As a side note, since we have equated the four beasts of Daniel 7 with four out of the five substances mentioned in Daniel 2, that leaves only the kingdom of clay from Daniel 2 without a corresponding beast representation. We will have to wait and see if the rest of this study bears any additional evidence regarding this "missing beast" to represent the kingdom of clay that coexists with a remnant of Rome in the last time period.

And one last point that is of extreme significance to our symbolic map legend is that since we have determined that the four-headed leopard of Daniel 7 represents Greece and the four kingdoms that will arise out of it, we now have precedent for what a multiple-headed beast represents. Just as Daniel 2 represented the series of historic empires using a single symbol to depict them all as collective whole, Daniel 7 represents the four kingdoms that arise out of Greece using a single symbol, the four-headed leopard. So, to our map legend we can add that as a matter of precedent, a beast with multiple heads represents an overarching political entity and the political powers that arise from it. This will become quite significant when we come to Revelation 13.

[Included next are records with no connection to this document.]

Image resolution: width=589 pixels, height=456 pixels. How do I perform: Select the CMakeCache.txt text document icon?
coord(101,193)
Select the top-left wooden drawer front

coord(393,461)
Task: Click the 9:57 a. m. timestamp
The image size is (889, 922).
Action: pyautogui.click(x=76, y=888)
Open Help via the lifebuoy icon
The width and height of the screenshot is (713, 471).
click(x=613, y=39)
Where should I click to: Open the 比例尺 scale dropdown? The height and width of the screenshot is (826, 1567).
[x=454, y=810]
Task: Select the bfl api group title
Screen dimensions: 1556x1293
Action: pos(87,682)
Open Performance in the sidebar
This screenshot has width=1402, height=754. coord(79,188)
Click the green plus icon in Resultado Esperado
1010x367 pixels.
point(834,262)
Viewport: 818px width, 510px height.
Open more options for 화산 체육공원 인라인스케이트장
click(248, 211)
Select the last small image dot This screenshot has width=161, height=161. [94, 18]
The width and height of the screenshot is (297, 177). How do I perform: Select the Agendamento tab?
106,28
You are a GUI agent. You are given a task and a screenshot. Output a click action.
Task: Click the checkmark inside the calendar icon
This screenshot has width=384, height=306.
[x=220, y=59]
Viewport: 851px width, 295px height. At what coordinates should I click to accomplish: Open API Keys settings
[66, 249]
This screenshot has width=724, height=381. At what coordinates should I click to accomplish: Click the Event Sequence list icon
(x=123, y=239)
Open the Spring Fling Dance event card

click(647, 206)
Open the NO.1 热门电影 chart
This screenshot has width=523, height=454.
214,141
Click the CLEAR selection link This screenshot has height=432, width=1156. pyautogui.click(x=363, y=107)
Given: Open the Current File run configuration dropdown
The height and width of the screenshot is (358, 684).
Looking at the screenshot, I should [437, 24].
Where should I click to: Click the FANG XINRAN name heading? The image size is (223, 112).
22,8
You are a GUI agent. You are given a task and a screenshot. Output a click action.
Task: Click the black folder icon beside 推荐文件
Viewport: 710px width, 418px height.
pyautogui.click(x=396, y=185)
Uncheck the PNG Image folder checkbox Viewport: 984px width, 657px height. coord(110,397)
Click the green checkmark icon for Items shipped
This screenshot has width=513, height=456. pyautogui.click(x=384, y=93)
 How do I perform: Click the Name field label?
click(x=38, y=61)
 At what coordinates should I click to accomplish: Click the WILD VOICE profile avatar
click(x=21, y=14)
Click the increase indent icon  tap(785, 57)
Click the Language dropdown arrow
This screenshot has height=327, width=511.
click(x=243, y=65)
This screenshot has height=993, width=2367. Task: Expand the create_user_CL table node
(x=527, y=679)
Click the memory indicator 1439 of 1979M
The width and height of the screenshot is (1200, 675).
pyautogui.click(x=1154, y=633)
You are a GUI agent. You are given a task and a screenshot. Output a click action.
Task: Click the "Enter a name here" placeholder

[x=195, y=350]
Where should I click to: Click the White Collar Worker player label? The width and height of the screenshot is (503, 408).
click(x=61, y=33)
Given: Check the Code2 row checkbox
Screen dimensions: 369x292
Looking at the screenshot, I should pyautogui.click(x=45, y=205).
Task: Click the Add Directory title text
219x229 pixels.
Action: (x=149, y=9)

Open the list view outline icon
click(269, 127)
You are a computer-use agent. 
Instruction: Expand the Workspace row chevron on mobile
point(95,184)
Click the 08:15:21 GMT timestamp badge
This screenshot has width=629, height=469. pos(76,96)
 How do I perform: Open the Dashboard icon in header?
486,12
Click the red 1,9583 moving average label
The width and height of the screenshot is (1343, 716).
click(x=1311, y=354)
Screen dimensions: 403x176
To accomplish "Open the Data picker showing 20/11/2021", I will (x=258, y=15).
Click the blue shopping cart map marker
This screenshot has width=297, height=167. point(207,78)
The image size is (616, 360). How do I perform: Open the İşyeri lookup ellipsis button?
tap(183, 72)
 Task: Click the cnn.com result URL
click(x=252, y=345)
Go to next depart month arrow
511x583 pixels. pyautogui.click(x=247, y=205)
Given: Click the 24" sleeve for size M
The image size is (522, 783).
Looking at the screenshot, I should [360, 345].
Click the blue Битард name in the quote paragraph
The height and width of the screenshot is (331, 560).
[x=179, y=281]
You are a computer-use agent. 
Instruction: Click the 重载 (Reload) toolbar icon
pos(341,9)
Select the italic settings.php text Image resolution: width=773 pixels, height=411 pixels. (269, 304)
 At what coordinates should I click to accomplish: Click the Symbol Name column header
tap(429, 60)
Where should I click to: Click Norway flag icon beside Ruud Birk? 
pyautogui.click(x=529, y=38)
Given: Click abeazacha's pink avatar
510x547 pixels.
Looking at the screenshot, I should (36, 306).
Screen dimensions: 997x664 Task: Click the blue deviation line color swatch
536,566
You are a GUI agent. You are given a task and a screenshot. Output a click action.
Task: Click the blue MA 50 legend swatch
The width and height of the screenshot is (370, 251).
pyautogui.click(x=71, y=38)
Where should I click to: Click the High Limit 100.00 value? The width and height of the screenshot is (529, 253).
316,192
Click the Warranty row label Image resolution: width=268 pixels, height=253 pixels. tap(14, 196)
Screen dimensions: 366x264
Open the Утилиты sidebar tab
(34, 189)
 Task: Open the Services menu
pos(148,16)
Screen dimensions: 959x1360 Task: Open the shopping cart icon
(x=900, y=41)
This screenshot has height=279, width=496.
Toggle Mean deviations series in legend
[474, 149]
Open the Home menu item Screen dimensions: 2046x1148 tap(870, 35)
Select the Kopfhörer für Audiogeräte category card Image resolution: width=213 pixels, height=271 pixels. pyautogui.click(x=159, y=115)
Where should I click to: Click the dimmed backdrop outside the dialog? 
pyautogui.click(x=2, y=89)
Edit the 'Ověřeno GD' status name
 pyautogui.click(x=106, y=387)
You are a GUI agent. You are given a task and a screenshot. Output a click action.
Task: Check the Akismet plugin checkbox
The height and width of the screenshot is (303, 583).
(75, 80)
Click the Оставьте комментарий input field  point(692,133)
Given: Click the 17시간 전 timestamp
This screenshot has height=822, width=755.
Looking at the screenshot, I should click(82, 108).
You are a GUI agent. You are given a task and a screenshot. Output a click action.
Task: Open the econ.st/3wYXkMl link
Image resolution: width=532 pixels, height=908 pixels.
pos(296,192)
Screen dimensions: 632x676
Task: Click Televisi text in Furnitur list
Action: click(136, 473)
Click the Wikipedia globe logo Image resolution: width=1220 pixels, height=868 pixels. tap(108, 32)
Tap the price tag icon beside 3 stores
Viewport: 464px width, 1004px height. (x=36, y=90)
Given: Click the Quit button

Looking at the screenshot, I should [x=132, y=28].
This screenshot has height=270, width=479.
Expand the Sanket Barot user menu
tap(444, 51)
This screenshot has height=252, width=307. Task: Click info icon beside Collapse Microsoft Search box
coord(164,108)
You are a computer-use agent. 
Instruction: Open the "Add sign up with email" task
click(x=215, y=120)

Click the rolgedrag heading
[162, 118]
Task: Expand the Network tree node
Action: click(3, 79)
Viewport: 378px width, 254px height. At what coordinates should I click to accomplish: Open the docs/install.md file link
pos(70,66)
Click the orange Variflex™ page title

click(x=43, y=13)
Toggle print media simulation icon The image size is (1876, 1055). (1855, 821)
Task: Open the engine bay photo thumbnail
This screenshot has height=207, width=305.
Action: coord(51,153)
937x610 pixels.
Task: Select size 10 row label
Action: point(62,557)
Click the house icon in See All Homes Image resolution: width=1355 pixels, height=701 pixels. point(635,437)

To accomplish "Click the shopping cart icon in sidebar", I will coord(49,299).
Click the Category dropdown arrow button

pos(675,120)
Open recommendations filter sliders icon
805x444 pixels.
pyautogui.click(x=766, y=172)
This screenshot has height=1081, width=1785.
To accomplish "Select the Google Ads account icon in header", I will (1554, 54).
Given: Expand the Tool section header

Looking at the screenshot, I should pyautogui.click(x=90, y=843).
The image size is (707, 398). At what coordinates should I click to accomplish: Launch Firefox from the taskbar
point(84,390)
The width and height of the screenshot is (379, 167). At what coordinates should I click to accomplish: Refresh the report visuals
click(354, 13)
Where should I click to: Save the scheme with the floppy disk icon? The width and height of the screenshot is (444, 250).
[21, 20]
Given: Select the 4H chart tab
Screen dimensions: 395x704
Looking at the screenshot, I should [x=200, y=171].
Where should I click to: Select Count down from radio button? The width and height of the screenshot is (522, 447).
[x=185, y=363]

The last issue to note from Daniel 8 is something we've already touched on briefly earlier. The little horn of Daniel 8 shares more than a few similarities with the little horn of Daniel 7.

Daniel 7:21 I beheld, and the same horn made war with the saints, and prevailed against them; 22 Until the Ancient of days came, and judgment was given to the saints of the most High; and the time came that the saints possessed the kingdom.

Daniel 8:19 And he said, Behold, I will make thee know what shall be in the last end of the indignation: for at the time appointed the end shall be. ...24 And his power shall be mighty, but not by his own power: and he shall destroy wonderfully, and shall prosper, and practise, and shall destroy the mighty and the holy people. 25 And through his policy also he shall cause craft to prosper in his hand; and he shall magnify himself in his heart, and by peace shall destroy many: he shall also stand up against the Prince of princes; but he shall be broken without hand.

Among the similarities between these two horns, of particular note is the fact that both make war against the saints of God. And both are destroyed at the time of the end by God himself when the Jesus Christ comes as the Prince of princes and the kingdom passes to Jesus Christ and the saints of God. This strongly suggests that these two visions of the little horns are describing one and the same individual. But we will comment more on the "little horn" in detail after we have examined Daniel 11 and Revelation 13 and 17. For now, we will move on to Daniel chapters 9 and 10.

At this point we have established the following from Daniel chapters 2, 7, and 8:

1. A series of unfolding historic empires can be represented collectively using a single, symbolic entity (such the statue.)
2. The phrases "out of the earth" and "out of the sea" are used interchangeably by Daniel and, therefore, no great significance should be attached in the effort to distinguish between them.
3. Daniel 2, 7, and 8 all depict the same succession of empires starting with Babylon, then Media-Persia, then Greece, then Rome (along with another nation represented by the clay), and finally the coming of the kingdom of God, when the saints possess the kingdom.
4. Something of the Roman kingdom exists in two time periods, the time period of the legs before the clay is introduced into the statue and in the time of the feet and toes after the clay is introduced into the statue.
5. Beasts represent two items, both kings and their kingdoms.
6. Horns also represent kings and, unless specified by the text, horns represent contemporary kings, not a succession or line of kings.
7. A beast with multiple heads represents an overarching political entity and the political powers that come from it.